全国町村会

第32次地方制度調査会が発足
−本会からは荒木会長が委員として参画−(7/5)

 第32次地方制度調査会の第1回総会が7月5日(木)、首相官邸で開催され、本会からは荒木泰臣会長(熊本県嘉島町長)が委員として出席しました。

 会議では、はじめに会長及び副会長の選任が行われ、会長に市川晃委員(住友林業代表取締役社長)、副会長に大山礼子委員(駒澤大学教授)を選任しました。

 次に安倍内閣総理大臣から「地方の活性化は安倍内閣にとって最重要のテーマであり、引き続き地方の声に徹底して耳を傾け、地方創生を加速していく。一方、我が国は今後急速な少子高齢化、深刻な人口減少により2040年頃には65歳以上の人口がピークを迎えるなど、歴史上経験したことのない事態に直面することとなる。今次の地方制度調査会においては、2040年頃から逆算することで見えてくる諸課題について、具体的な解決策を幅広くご検討いただきたい」との挨拶が行われた後、「人口減少が深刻化し高齢者人口がピークを迎える2040年頃から逆算し顕在化する諸課題に対応する観点から、圏域における地方公共団体の協力関係、公・共・私のベストミックスその他の必要な地方行政体制のあり方について、調査審議を求める」との諮問が市川会長に対して行われました。    

▲市川会長(右)に諮問する安倍総理大臣(左)

 地方制度調査会では今後、総務省の「自治体戦略2040 構想研究会」が今般まとめた報告書において示された新たな自治体行政の基本的考え方(@スマート自治体への転換、A公共私によるくらしの維持、B圏域マネジメントと二層制の柔軟化、C東京圏のプラットフォーム)も参考にしつつ、2年以内に答申をまとめることとしています。 

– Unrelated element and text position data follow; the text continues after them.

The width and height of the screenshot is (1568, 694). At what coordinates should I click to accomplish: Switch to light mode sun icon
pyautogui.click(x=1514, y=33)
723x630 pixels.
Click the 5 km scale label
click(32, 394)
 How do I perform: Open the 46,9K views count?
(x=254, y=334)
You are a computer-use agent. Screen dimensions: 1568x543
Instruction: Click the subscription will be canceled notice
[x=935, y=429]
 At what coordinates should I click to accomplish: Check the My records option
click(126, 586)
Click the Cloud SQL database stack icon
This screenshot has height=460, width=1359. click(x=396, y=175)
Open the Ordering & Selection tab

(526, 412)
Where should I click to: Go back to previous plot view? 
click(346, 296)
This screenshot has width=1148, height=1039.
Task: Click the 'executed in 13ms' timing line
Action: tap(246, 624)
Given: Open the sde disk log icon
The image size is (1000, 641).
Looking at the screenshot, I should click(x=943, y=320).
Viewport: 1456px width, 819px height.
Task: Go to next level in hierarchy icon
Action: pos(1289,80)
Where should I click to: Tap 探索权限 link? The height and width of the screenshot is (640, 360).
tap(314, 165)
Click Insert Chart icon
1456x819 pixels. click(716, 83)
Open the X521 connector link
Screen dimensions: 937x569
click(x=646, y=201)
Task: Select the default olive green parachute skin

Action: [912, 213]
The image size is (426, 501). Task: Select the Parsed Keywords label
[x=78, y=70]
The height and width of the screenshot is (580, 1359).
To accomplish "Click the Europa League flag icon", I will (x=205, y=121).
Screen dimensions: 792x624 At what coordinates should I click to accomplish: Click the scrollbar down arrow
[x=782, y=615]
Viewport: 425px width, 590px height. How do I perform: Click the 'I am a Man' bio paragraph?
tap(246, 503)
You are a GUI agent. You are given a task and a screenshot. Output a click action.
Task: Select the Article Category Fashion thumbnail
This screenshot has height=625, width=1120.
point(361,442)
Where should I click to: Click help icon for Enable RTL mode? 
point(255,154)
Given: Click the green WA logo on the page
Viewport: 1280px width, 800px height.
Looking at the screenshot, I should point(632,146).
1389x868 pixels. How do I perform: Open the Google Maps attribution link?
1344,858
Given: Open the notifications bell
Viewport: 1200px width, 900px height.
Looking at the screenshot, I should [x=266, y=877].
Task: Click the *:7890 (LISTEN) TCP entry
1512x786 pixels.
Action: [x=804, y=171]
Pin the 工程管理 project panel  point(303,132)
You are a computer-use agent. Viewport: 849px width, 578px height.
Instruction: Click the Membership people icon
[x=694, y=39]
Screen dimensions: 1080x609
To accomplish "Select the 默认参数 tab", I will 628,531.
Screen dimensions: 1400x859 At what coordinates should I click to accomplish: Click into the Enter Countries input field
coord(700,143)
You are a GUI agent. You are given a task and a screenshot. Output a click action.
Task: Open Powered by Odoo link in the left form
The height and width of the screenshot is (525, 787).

 その後、意見交換が行われ、荒木会長はじめ地方六団体側委員から発言がありました。立谷秀清全国市長会長(福島県相馬市長)は、それぞれの市町村が自主独立の精神で地方創生に向けて独自の取組を実施している現状を踏まえ、「地方創生の努力の成果も検証できないうちにどうせだめだから圏域という形の新しいガバナンスを法制化するというのは、今やっている努力に水を差す以外の何物でもない。極めて慎重な議論が必要だ」と指摘しました。    

▲委員として出席した荒木会長

 荒木会長は、「市長会長と同意見である。全国の多くの町村では、人口減少・少子高齢化を始めとする課題が何年も先行し、課題先進地として懸命に地域経営を行っている。地方自治制度を始め、国の制度や決まりを整えることと、実際の現場で住民とともに汗をかきながら実行していくことの間に、私たち町村行政がある。住民の顔を思い浮かべ、試行錯誤、創意工夫をこらしながら日々『真剣勝負』の行政運営を行っている。是非、この調査会では机上の発想ではなく、現場の実態を踏まえ、我々の声をしっかり受け止めて貰いたいと思う。特に、これからの検討にあたり、上からの押しつけではなく、選択可能な制度や仕組みが準備され、自治体が主体性をもって自ら選択・実行できることが何よりも重要である。課題が先行する町村の取組は、必ず大都市のお手本となり、私どもが主張する、都市と農山漁村が共生する社会の実現にも繋がるものと確信している。町村のような小規模な自治体、農山漁村を抱える地域等が希望をもって地域から元気と活力を発信していけるような検討をお願いする」と意見を述べました。